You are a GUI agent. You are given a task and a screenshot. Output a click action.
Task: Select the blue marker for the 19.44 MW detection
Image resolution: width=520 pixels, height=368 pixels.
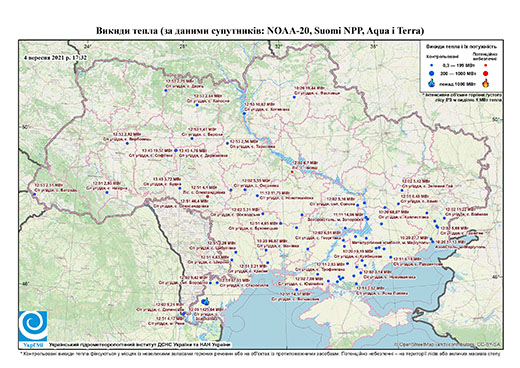pyautogui.click(x=294, y=97)
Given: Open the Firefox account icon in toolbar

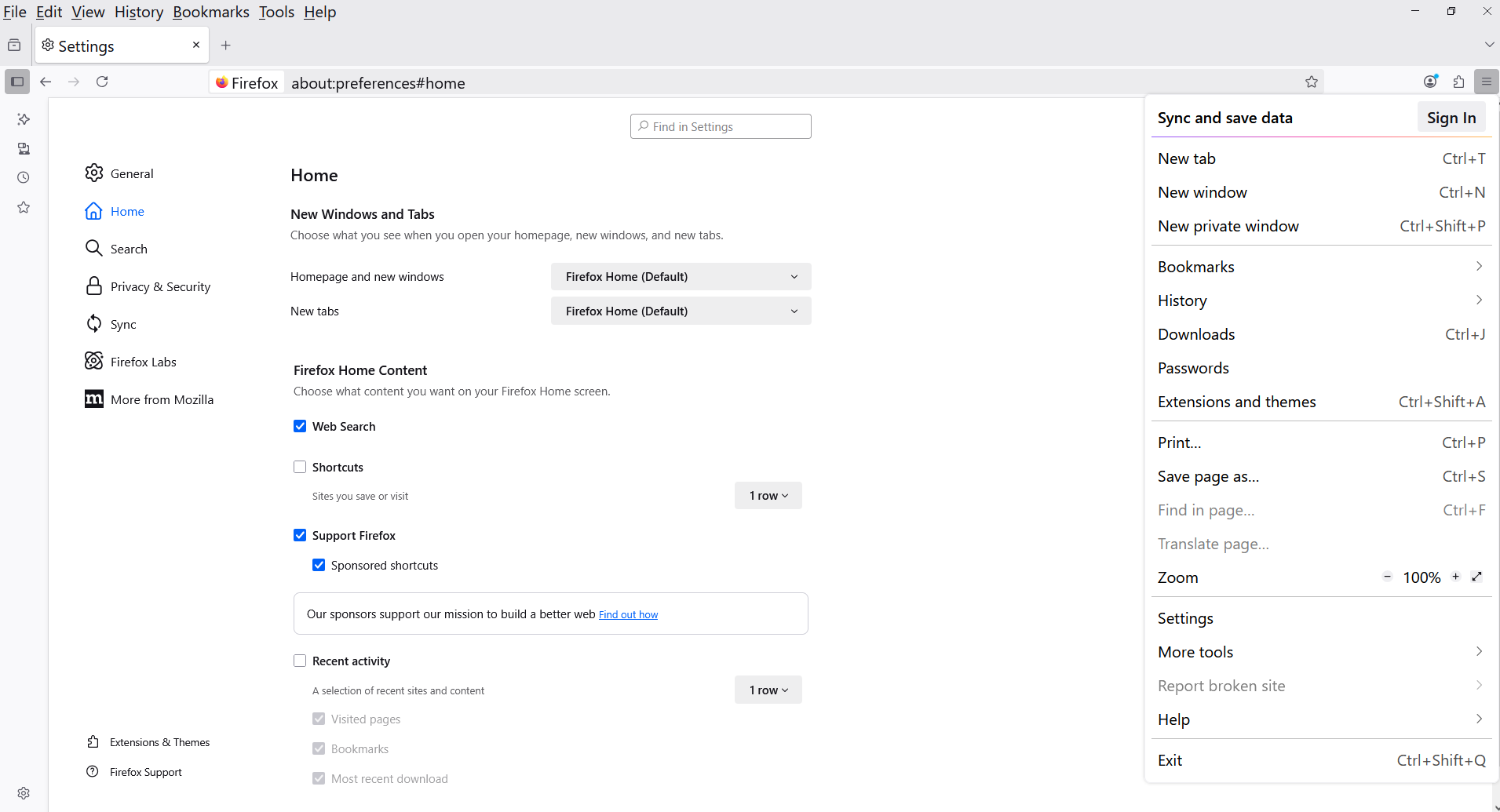Looking at the screenshot, I should pyautogui.click(x=1430, y=82).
━━━━━━━━
» Required action
Since the pictures are not wanted, give the material again exactly without them.

» Task answer
You are a GUI agent. You are given a task and a screenshot. Output a click action.
Task: Select the blue marker for the 19.44 MW detection
Image resolution: width=520 pixels, height=368 pixels.
pyautogui.click(x=294, y=97)
Given: Open the Firefox account icon in toolbar

Looking at the screenshot, I should pyautogui.click(x=1430, y=82).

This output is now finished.